(Stored data entries)

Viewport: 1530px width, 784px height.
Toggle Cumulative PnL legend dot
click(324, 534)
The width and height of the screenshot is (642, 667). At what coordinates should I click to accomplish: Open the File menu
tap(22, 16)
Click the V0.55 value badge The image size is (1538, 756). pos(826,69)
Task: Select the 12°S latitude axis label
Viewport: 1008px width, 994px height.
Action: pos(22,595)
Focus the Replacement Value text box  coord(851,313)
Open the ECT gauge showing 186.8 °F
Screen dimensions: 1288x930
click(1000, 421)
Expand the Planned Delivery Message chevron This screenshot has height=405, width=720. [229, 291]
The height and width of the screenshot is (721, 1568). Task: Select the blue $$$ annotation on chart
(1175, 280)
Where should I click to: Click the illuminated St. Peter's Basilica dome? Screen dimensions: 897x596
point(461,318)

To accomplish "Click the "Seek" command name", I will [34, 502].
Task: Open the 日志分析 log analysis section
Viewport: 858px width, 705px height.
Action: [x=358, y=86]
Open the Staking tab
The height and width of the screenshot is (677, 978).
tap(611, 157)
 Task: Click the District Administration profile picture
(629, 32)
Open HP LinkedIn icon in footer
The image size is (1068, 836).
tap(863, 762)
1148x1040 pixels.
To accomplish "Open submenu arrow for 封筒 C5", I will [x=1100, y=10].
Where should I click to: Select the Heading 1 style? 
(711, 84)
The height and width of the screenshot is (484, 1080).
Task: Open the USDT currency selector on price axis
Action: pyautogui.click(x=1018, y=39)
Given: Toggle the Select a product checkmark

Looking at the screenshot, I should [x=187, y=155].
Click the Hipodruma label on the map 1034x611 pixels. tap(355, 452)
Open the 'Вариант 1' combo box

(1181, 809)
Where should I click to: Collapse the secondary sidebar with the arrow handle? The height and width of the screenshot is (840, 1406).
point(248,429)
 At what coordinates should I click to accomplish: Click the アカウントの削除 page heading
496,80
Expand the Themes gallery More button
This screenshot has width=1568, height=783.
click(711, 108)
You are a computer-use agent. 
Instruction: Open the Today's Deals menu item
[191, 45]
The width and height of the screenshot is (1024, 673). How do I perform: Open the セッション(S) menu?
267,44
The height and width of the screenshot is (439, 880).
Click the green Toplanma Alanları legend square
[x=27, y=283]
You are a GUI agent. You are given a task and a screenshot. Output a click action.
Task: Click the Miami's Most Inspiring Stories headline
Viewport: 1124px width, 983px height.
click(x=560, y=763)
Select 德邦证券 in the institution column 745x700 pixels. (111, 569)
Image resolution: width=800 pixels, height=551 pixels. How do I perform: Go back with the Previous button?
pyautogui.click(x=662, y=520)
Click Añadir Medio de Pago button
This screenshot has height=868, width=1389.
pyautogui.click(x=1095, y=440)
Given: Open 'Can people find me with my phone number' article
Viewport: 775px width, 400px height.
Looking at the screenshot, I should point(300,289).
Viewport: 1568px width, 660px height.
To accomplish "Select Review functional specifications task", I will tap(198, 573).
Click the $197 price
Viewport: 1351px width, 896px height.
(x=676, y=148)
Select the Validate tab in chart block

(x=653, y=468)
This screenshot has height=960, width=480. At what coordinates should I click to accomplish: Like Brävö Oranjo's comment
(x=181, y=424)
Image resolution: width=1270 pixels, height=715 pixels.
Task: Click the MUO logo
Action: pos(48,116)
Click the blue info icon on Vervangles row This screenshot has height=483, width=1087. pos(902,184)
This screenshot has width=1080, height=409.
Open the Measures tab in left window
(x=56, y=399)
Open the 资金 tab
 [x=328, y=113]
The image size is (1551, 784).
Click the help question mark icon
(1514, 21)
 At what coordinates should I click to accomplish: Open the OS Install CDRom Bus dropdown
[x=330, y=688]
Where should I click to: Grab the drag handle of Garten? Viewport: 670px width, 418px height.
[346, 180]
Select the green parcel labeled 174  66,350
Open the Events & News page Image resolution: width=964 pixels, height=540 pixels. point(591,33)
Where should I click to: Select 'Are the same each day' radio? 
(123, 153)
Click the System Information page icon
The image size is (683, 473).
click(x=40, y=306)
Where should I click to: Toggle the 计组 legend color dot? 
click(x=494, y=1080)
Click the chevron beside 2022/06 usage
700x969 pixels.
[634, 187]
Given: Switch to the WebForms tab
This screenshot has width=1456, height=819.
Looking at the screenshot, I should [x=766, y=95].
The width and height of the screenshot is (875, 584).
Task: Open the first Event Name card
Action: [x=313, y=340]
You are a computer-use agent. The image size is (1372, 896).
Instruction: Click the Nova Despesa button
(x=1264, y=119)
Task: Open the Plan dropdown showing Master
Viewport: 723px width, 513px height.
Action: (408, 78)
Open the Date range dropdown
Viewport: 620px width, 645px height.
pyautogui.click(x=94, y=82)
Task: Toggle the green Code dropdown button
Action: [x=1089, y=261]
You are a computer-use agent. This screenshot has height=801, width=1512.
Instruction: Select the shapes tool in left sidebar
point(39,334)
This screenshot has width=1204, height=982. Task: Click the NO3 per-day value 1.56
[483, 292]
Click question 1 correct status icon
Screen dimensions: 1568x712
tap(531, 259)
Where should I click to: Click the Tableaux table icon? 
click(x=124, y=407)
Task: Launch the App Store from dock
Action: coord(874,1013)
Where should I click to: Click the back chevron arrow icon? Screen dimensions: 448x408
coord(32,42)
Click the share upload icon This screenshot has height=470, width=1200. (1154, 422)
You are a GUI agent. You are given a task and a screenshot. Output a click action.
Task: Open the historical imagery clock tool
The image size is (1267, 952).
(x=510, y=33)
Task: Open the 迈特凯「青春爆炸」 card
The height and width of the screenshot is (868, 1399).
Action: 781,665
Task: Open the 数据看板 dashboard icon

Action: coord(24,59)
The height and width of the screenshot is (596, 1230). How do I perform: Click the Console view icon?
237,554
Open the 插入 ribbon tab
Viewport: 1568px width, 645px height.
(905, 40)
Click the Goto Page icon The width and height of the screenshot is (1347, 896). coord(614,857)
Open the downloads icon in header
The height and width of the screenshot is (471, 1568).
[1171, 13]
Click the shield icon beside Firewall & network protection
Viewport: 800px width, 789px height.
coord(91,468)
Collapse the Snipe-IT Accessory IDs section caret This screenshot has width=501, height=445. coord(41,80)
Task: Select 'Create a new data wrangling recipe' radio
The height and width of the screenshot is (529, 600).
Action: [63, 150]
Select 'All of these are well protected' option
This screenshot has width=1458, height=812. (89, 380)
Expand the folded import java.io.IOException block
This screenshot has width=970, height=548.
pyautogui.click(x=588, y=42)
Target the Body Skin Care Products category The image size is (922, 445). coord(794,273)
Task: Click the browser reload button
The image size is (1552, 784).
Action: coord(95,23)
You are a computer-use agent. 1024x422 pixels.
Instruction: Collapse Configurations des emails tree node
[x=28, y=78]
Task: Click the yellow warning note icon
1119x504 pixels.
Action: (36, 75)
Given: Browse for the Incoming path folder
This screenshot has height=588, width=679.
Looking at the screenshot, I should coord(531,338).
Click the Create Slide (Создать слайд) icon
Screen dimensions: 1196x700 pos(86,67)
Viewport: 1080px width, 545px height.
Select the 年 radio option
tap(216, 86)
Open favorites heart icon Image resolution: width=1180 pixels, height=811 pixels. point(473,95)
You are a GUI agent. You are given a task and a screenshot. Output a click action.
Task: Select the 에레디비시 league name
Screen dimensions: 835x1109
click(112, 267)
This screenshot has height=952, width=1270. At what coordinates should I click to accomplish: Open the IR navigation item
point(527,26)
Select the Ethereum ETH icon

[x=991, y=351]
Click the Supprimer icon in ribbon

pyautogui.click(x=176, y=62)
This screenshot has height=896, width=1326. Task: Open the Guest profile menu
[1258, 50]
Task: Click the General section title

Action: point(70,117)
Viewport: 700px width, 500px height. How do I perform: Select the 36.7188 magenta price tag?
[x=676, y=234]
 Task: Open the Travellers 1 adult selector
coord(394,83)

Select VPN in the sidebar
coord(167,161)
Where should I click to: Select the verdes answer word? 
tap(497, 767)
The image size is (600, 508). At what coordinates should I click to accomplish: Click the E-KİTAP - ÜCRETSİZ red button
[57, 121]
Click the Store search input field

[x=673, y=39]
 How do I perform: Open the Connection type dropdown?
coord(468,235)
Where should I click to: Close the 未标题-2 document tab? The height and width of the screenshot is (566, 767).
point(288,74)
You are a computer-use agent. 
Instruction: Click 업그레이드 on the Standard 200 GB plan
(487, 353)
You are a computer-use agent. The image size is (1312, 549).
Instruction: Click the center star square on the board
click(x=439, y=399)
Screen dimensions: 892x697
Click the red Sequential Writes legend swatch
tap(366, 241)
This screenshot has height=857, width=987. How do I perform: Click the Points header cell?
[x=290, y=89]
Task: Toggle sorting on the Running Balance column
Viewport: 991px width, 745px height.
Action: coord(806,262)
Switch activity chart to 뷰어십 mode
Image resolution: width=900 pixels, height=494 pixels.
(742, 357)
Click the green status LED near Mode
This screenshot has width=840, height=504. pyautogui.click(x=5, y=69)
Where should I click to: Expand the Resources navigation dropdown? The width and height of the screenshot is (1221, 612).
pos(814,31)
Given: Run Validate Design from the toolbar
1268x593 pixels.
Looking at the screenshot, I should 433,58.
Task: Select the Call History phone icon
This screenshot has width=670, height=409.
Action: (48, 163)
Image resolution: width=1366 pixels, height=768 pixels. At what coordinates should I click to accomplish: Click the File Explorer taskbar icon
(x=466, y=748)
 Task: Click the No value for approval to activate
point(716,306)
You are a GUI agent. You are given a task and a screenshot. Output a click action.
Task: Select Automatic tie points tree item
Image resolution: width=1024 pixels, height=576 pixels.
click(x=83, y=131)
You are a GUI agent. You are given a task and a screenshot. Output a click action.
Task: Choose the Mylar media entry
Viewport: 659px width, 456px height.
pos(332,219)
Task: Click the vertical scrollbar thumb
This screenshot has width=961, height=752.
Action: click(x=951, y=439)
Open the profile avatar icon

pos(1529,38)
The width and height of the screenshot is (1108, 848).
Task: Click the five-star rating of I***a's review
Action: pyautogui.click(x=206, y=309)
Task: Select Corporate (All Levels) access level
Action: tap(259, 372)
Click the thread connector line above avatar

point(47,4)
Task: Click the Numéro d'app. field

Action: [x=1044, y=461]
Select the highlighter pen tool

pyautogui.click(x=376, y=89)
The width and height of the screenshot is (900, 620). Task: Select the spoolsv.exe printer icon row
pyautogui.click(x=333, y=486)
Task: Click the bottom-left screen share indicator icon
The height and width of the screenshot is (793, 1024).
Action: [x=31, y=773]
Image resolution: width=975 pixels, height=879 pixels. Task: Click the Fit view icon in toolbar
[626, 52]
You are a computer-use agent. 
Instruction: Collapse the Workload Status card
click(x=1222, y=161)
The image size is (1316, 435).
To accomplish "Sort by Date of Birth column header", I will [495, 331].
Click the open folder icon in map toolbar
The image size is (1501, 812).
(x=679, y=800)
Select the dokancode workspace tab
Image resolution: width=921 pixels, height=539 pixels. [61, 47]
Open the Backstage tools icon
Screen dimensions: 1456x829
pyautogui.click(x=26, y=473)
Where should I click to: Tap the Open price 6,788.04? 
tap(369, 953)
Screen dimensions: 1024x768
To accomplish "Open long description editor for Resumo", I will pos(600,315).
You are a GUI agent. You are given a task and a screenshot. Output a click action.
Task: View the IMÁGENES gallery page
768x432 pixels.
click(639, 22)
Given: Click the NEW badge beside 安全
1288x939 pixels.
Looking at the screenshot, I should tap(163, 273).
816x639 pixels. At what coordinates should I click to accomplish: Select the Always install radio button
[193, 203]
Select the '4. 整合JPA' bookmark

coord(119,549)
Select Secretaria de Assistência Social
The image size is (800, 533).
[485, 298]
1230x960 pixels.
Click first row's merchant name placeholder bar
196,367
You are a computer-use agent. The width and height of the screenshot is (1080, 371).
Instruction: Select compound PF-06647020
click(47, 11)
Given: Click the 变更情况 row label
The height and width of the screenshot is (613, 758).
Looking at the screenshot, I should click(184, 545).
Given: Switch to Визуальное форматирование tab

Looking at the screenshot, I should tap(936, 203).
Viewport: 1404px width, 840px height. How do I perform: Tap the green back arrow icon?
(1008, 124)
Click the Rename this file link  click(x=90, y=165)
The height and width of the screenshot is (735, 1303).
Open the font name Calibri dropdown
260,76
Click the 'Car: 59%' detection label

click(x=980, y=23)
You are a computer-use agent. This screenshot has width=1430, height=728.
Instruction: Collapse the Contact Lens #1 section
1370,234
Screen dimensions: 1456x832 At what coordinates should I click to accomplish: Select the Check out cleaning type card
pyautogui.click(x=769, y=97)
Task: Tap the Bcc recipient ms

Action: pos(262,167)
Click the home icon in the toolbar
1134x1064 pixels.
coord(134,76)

**WHAT TO PRODUCE**
Please copy the lines in the records above between the one holding "816x639 pixels. At" and the one holding "You are a computer-use agent. The width", inclusive, exactly and with no other line.

**RESULT FOR THIS TASK**
816x639 pixels. At what coordinates should I click to accomplish: Select the Always install radio button
[193, 203]
Select the '4. 整合JPA' bookmark

coord(119,549)
Select Secretaria de Assistência Social
The image size is (800, 533).
[485, 298]
1230x960 pixels.
Click first row's merchant name placeholder bar
196,367
You are a computer-use agent. The width and height of the screenshot is (1080, 371).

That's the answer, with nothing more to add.